[section label=”Introduction”]

The Need for Speed!

Mechanical keyboards have become fairly ubiquitous in today’s market. Likewise, RGB peripherals are pretty much a dime a dozen with pretty much every component company RGB-ifiying everything in their product lineup. From the typical RGB keyboards and mice, to the not so common RGB power supplies, RGB is everywhere, and it is likely here to stay. So, with that said, it’s probably not surprising that pretty much every new “gaming keyboard” does little but combine RGB lighting with mechanical key switches and call it a day. Offering little, if not nothing actually unique to gamers. I mean, what else is there to do?

Well, that’s what Corsair is attempting to answer with their Corsair K70 RGB RAPIDFIRE keyboard. As a follow-up to the wildly popular K70 RGB, the RAPIDFIRE has some big shoes to fill and some bold claims to back up. Corsair says the K70 RGB RAPIDFIRE is the “fastest mechanical keyboard there is” and while it makes sense on paper, whether it works in the real world is questionable.
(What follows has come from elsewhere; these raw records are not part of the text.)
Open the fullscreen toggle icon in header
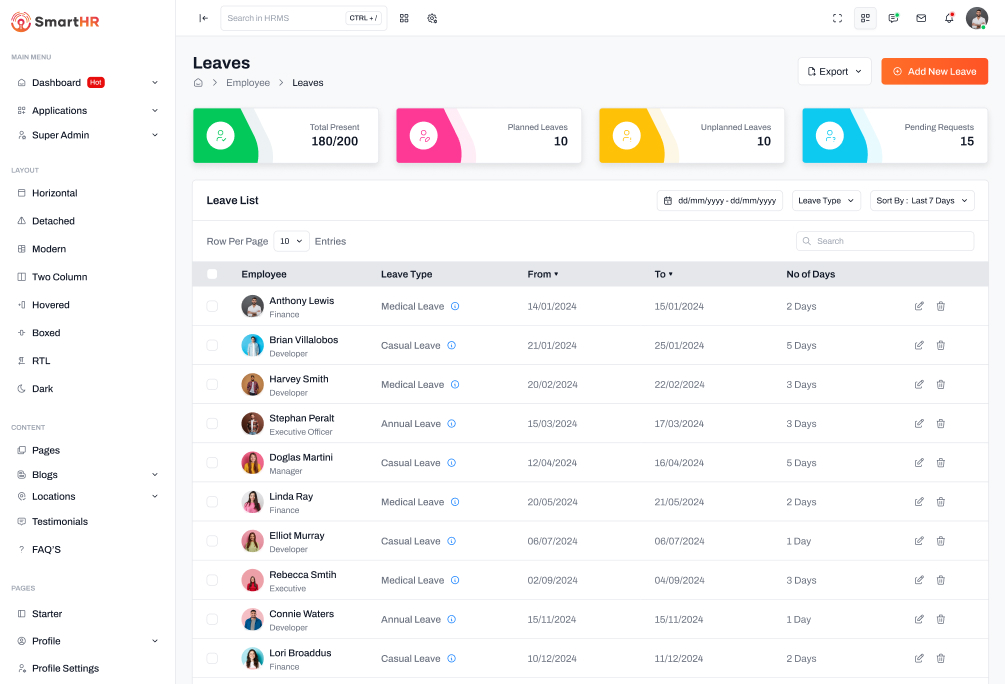The height and width of the screenshot is (684, 1005). [837, 18]
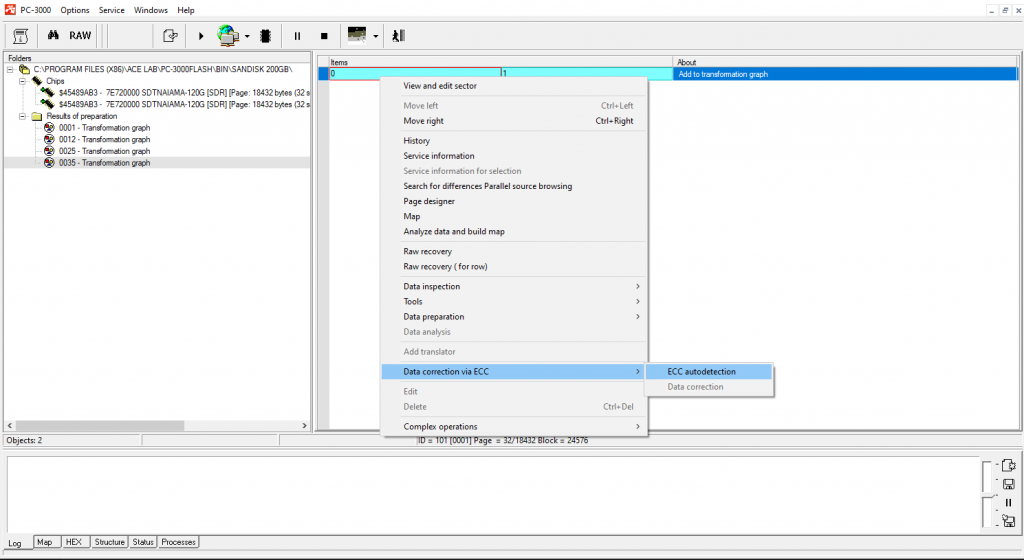Click the exit running-man toolbar icon
Viewport: 1024px width, 560px height.
pos(398,35)
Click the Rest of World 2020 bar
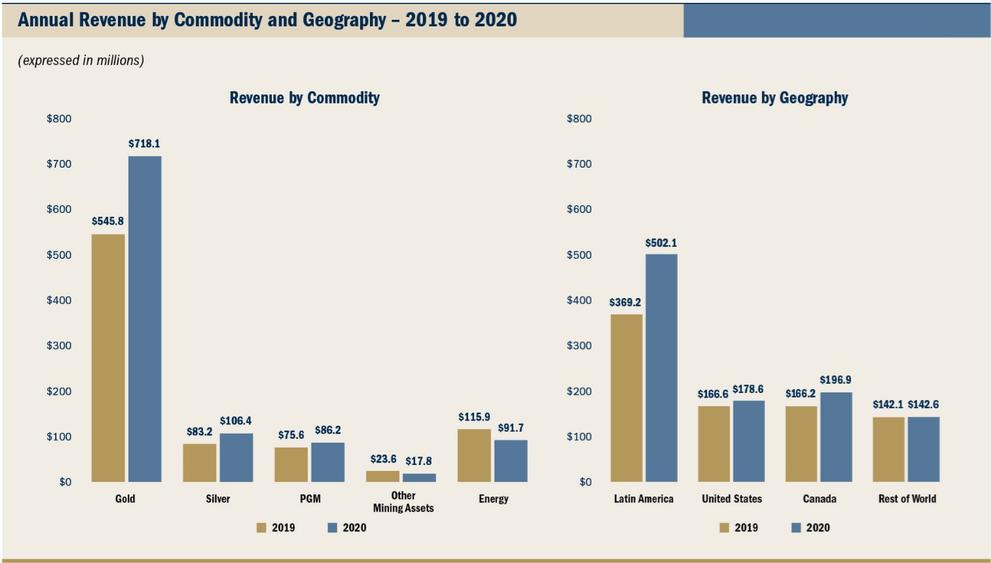 (924, 449)
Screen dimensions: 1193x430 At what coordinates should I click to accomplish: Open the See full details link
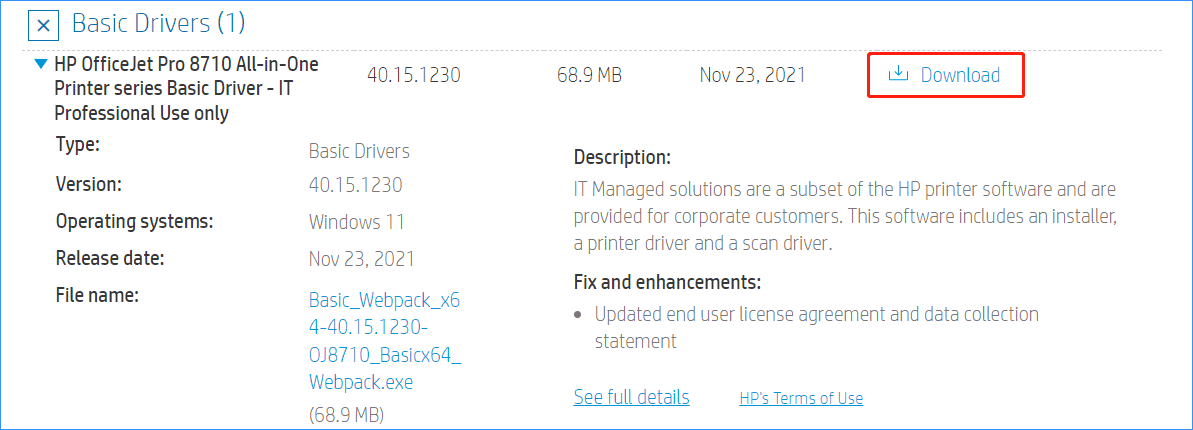[x=631, y=397]
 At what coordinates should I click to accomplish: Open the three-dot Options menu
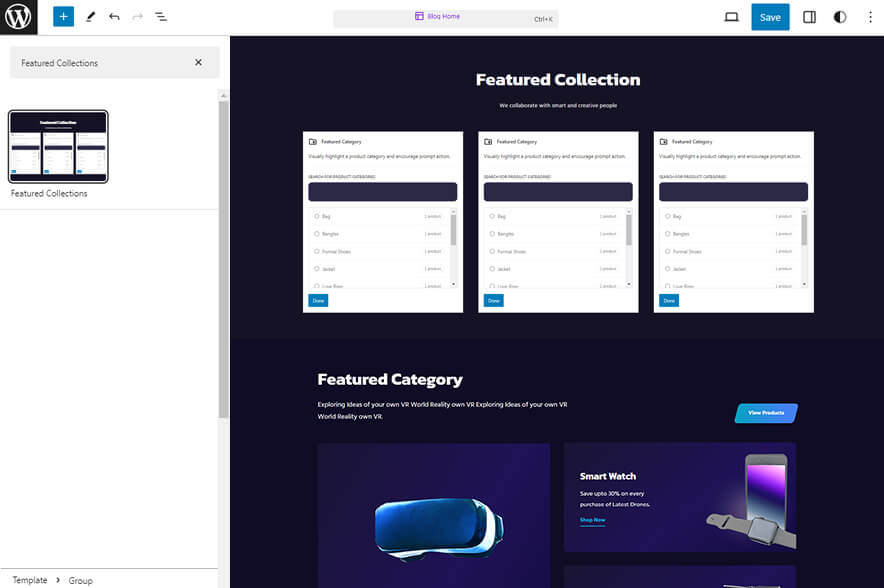pos(871,16)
That said, it’s certainly an interesting proposition to competitive gamers looking for their next workhorse.


Manufacturer Corsair
Layout 104 + 6 Media keys
Switch Type Cherry MX Speed
Backlight RGB LED
Weight 2.6lbs
Size 17.6″ x 6.7″ x 1.57″


[section label=”A Closer Look”]

A Closer Look

Here’s a look at the packaging for the Corsair K70 RGB RAPIDFIRE. At the front, we get a pretty nice scaled view of the keyboard itself in all its RGB glory, as well as a simple schematic of the Cherry MX Speed switches (more on that later).

Taking a look at the included accessories, we have some instructions, warranty brochure, a keycap puller as well as two different sets of optional keycaps for either MOBA or FPS gamers. These keycaps are different from the standard ones in that they are gray in color, feature a textured finish for better grip and are raised along the edges to help you from slipping off while strafing, etc. We also have a nice detachable wrist rest.
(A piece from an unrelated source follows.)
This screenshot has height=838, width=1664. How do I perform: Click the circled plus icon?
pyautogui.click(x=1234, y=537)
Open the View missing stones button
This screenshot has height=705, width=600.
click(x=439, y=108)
Finally, we have the keyboard itself. The Rapidfire follows the same design guidelines as the previous K70 RGB with a full brushed aluminum base which is all black (or really, dark gray) in color. We can also see that the spacebar is textured just like the optional keycaps, which is a nice addition but may irk some users.

Taking a look at the bottom of the keyboard we can see that it features four rubber feet as well as two sets of standoffs which allow for adjusting the profile of the keyboard, increasing the height or creating an angled position. We can also see where the wrist rest clips on as well.

Included in the package is an adequately-sized wrist rest which is made of mostly plastic and features soft-touch rubber surface which features a dimpled-patten for added grid. I personally rather like this type of wrist rest and prefer it to one with more padding or a larger surface area. Of course, this is mostly subjective and your mileage may vary.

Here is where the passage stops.